A condition de ne pas détourner les yeux, de ne pas ricaner, de ne pas changer de chaîne dès que deux héros s’embrassent… à condition aussi d’utiliser les mots adaptés.

Même si nous ne sommes pas nécessairement otages de notre passé, personne ne contestera que l’enfance est une période-clé de notre construction sexuelle. A ce titre, transmettre la toute-puissance du pénis et l’impuissance absolue de la vulve sont autant de cadeaux empoisonnés – tant ces visions fantasmées du corps sont en inadéquation avec la réalité du terrain.


Nommer sans en faire toute une histoire


N’oublions pas, en outre, qu’avec la précocité de plus en plus marquée des pubertés une petite fille ne le reste pas si longtemps.

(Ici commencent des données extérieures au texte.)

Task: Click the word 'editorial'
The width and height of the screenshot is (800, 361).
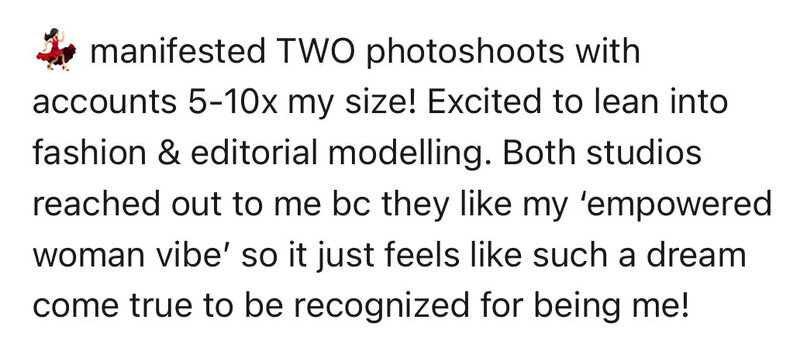Action: 255,153
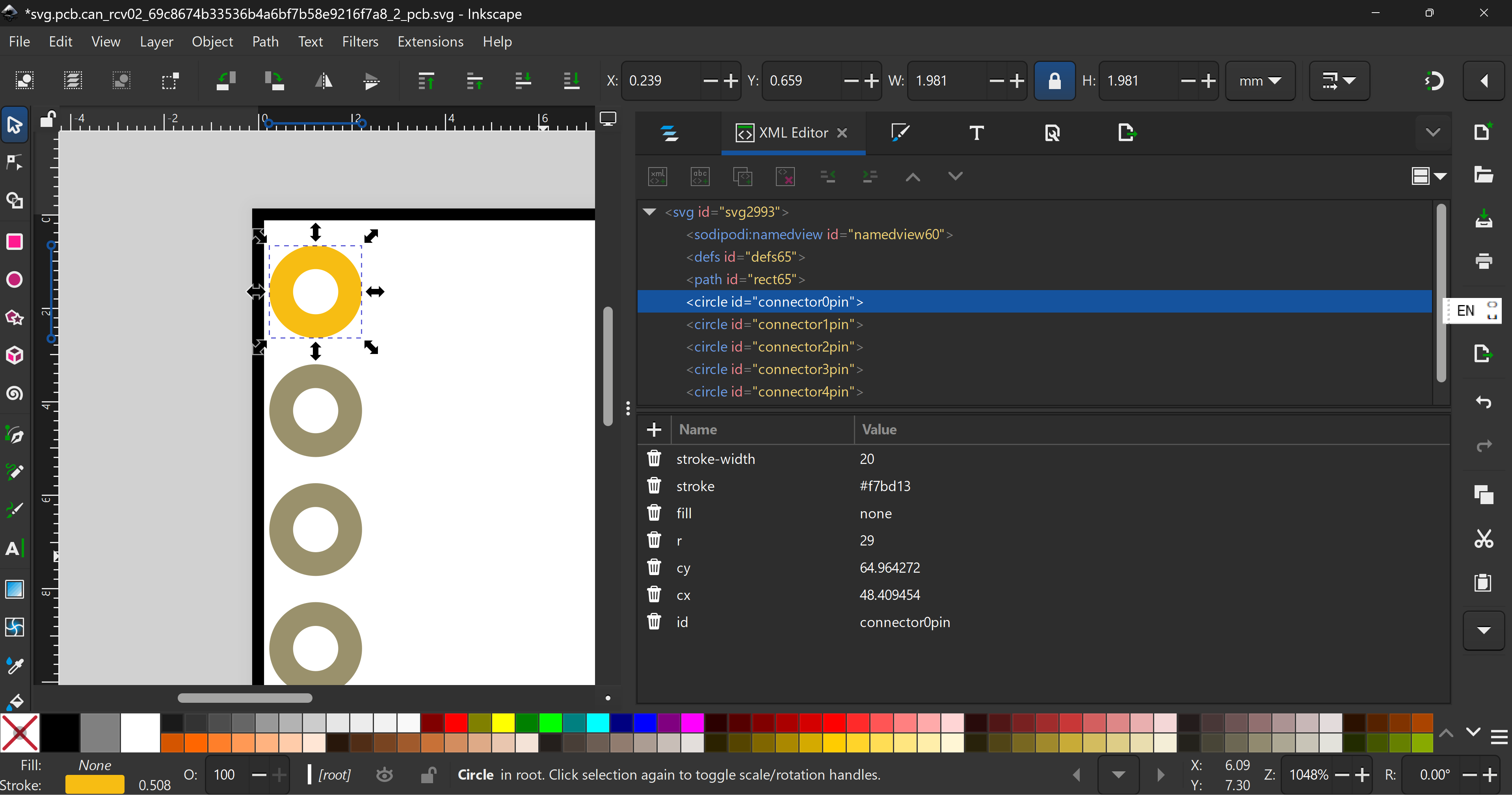The image size is (1512, 795).
Task: Pick the Dropper color tool
Action: coord(14,665)
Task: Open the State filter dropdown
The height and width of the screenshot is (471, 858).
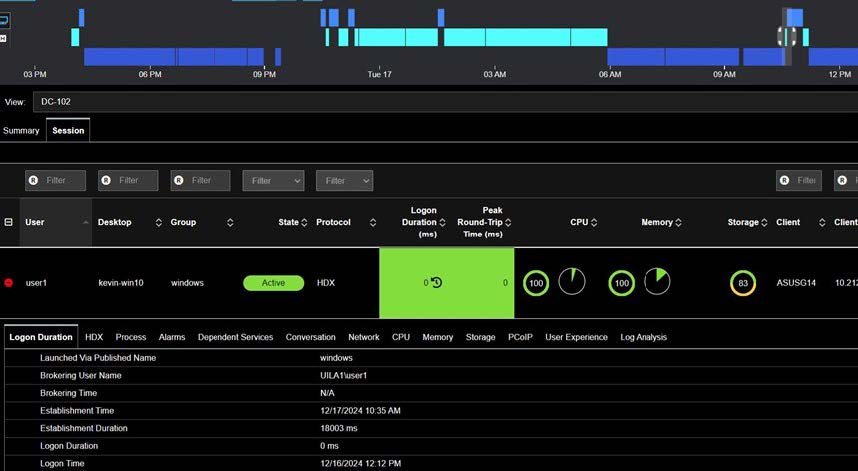Action: click(273, 181)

Les glandes mammaires se développent dès 10-11 ans (Inserm). Les premières règles arrivent en moyenne vers 13 ans, mais peuvent se manifester dès 10 ans !

Si, à cet âge, la fillette croit encore qu’elle a une « zézette », ses parents ne l’auront pas protégée, mais au contraire rendue vulnérable. A quoi s’ajoute la prophétie d’une menstruation forcément tapissée de crampes (si c’est le cas, il faut parler de solutions potentielles avec son ou sa gynécologue), ainsi que la « romantisation » par la culture populaire d’un premier rapport qui passe en force (la douleur, nécessaire pour éclore comme un papillon).

Entre « invisibilisation » et attentes exacerbées concernant la honte et la souffrance, tous les éléments sont rassemblés pour générer chez les petites filles des angoisses insondables.
Justement parce que nous voulons préserver leur part d’innocence, pourquoi ne pas commencer par nommer leur anatomie, sans dramatiser, sans en faire toute une histoire ? Nos enfants ont des corps, nos enfants ont des sexes. Parlons-en. Avec eux.